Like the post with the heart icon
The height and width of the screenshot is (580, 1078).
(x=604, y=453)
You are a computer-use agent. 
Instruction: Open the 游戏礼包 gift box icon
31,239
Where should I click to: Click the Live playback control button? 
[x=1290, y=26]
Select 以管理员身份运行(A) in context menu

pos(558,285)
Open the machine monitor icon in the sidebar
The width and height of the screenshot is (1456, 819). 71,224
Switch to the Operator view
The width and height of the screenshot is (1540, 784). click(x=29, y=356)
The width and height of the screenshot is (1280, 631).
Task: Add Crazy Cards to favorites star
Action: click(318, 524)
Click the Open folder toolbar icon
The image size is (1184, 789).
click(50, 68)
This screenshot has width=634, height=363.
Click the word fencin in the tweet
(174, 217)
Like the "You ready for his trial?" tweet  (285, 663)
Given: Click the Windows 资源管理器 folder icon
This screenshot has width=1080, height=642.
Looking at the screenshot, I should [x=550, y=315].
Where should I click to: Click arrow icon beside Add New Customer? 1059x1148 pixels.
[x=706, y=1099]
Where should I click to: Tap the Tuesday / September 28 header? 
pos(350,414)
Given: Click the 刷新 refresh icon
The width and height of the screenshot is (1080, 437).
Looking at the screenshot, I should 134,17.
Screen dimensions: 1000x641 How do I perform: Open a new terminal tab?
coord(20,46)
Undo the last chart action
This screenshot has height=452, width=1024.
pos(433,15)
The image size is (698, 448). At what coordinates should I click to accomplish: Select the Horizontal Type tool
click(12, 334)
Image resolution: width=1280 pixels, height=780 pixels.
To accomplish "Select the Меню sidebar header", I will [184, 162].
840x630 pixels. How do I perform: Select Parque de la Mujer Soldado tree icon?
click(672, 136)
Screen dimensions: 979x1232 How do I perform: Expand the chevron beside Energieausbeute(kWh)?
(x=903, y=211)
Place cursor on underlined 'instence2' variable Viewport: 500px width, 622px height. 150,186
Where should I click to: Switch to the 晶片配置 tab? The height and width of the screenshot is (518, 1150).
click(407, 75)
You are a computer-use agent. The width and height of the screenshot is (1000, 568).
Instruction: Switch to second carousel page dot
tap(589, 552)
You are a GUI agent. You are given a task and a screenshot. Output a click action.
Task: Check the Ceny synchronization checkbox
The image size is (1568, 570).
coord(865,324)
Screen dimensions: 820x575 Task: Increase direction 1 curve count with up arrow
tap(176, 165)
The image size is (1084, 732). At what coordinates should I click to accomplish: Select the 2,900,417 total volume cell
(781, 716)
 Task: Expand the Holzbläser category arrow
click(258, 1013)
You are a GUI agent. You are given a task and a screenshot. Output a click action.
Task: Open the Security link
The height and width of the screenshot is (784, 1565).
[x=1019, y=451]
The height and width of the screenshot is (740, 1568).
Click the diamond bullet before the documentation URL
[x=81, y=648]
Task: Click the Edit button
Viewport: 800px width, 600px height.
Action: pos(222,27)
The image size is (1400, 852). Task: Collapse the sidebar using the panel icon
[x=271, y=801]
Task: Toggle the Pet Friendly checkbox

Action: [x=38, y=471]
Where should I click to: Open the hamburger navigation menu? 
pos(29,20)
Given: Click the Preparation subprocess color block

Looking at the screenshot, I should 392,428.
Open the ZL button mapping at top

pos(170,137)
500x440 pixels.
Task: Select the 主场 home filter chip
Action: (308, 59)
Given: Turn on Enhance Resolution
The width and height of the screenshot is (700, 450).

◆ WORK REQUEST
Restate the data above word for word, please.

◆ REPLY TO THE TASK
Like the post with the heart icon
The height and width of the screenshot is (580, 1078).
(x=604, y=453)
You are a computer-use agent. 
Instruction: Open the 游戏礼包 gift box icon
31,239
Where should I click to: Click the Live playback control button? 
[x=1290, y=26]
Select 以管理员身份运行(A) in context menu

pos(558,285)
Open the machine monitor icon in the sidebar
The width and height of the screenshot is (1456, 819). 71,224
Switch to the Operator view
The width and height of the screenshot is (1540, 784). click(x=29, y=356)
The width and height of the screenshot is (1280, 631).
Task: Add Crazy Cards to favorites star
Action: click(318, 524)
Click the Open folder toolbar icon
The image size is (1184, 789).
click(50, 68)
This screenshot has width=634, height=363.
Click the word fencin in the tweet
(174, 217)
Like the "You ready for his trial?" tweet  (285, 663)
Given: Click the Windows 资源管理器 folder icon
This screenshot has width=1080, height=642.
Looking at the screenshot, I should [x=550, y=315].
Where should I click to: Click arrow icon beside Add New Customer? 1059x1148 pixels.
[x=706, y=1099]
Where should I click to: Tap the Tuesday / September 28 header? 
pos(350,414)
Given: Click the 刷新 refresh icon
The width and height of the screenshot is (1080, 437).
Looking at the screenshot, I should 134,17.
Screen dimensions: 1000x641 How do I perform: Open a new terminal tab?
coord(20,46)
Undo the last chart action
This screenshot has height=452, width=1024.
pos(433,15)
The image size is (698, 448). At what coordinates should I click to accomplish: Select the Horizontal Type tool
click(12, 334)
Image resolution: width=1280 pixels, height=780 pixels.
To accomplish "Select the Меню sidebar header", I will [184, 162].
840x630 pixels. How do I perform: Select Parque de la Mujer Soldado tree icon?
click(672, 136)
Screen dimensions: 979x1232 How do I perform: Expand the chevron beside Energieausbeute(kWh)?
(x=903, y=211)
Place cursor on underlined 'instence2' variable Viewport: 500px width, 622px height. 150,186
Where should I click to: Switch to the 晶片配置 tab? The height and width of the screenshot is (518, 1150).
click(407, 75)
You are a computer-use agent. The width and height of the screenshot is (1000, 568).
Instruction: Switch to second carousel page dot
tap(589, 552)
You are a GUI agent. You are given a task and a screenshot. Output a click action.
Task: Check the Ceny synchronization checkbox
The image size is (1568, 570).
coord(865,324)
Screen dimensions: 820x575 Task: Increase direction 1 curve count with up arrow
tap(176, 165)
The image size is (1084, 732). At what coordinates should I click to accomplish: Select the 2,900,417 total volume cell
(781, 716)
 Task: Expand the Holzbläser category arrow
click(258, 1013)
You are a GUI agent. You are given a task and a screenshot. Output a click action.
Task: Open the Security link
The height and width of the screenshot is (784, 1565).
[x=1019, y=451]
The height and width of the screenshot is (740, 1568).
Click the diamond bullet before the documentation URL
[x=81, y=648]
Task: Click the Edit button
Viewport: 800px width, 600px height.
Action: pos(222,27)
The image size is (1400, 852). Task: Collapse the sidebar using the panel icon
[x=271, y=801]
Task: Toggle the Pet Friendly checkbox

Action: [x=38, y=471]
Where should I click to: Open the hamburger navigation menu? 
pos(29,20)
Given: Click the Preparation subprocess color block

Looking at the screenshot, I should 392,428.
Open the ZL button mapping at top

pos(170,137)
500x440 pixels.
Task: Select the 主场 home filter chip
Action: (308, 59)
Given: Turn on Enhance Resolution
The width and height of the screenshot is (700, 450).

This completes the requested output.